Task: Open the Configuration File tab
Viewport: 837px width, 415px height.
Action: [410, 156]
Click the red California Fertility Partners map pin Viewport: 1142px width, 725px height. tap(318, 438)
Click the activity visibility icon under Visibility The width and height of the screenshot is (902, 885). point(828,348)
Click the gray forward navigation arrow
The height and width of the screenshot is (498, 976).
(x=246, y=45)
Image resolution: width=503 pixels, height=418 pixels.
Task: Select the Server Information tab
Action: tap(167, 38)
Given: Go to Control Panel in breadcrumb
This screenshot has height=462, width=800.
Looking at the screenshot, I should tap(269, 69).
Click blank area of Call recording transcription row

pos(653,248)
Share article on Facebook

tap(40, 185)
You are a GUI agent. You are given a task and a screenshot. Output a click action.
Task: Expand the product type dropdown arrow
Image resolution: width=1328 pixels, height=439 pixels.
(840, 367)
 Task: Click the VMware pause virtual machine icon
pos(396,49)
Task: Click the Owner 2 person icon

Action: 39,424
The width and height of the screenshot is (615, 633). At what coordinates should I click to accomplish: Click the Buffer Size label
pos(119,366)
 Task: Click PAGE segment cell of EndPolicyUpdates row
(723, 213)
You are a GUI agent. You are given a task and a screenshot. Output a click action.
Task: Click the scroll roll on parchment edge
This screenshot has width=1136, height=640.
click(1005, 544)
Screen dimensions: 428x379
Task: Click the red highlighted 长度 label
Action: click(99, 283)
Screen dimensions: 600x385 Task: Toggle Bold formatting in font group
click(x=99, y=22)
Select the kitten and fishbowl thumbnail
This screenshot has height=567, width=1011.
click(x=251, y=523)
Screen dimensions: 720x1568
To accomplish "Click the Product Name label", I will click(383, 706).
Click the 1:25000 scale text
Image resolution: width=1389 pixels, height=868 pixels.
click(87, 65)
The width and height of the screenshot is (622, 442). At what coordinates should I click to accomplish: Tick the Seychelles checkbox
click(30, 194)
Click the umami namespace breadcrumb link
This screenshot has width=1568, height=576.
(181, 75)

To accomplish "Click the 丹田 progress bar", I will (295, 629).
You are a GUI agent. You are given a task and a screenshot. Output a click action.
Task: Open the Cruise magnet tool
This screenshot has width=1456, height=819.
####
| Exercise instructions |
With the entries above as the source, set down exactly the lines from the one holding "Image resolution: width=1389" through the last line, both ends included.

| Output of the task |
Image resolution: width=1389 pixels, height=868 pixels.
click(87, 65)
The width and height of the screenshot is (622, 442). At what coordinates should I click to accomplish: Tick the Seychelles checkbox
click(30, 194)
Click the umami namespace breadcrumb link
This screenshot has width=1568, height=576.
(181, 75)

To accomplish "Click the 丹田 progress bar", I will (295, 629).
You are a GUI agent. You are given a task and a screenshot. Output a click action.
Task: Open the Cruise magnet tool
This screenshot has width=1456, height=819.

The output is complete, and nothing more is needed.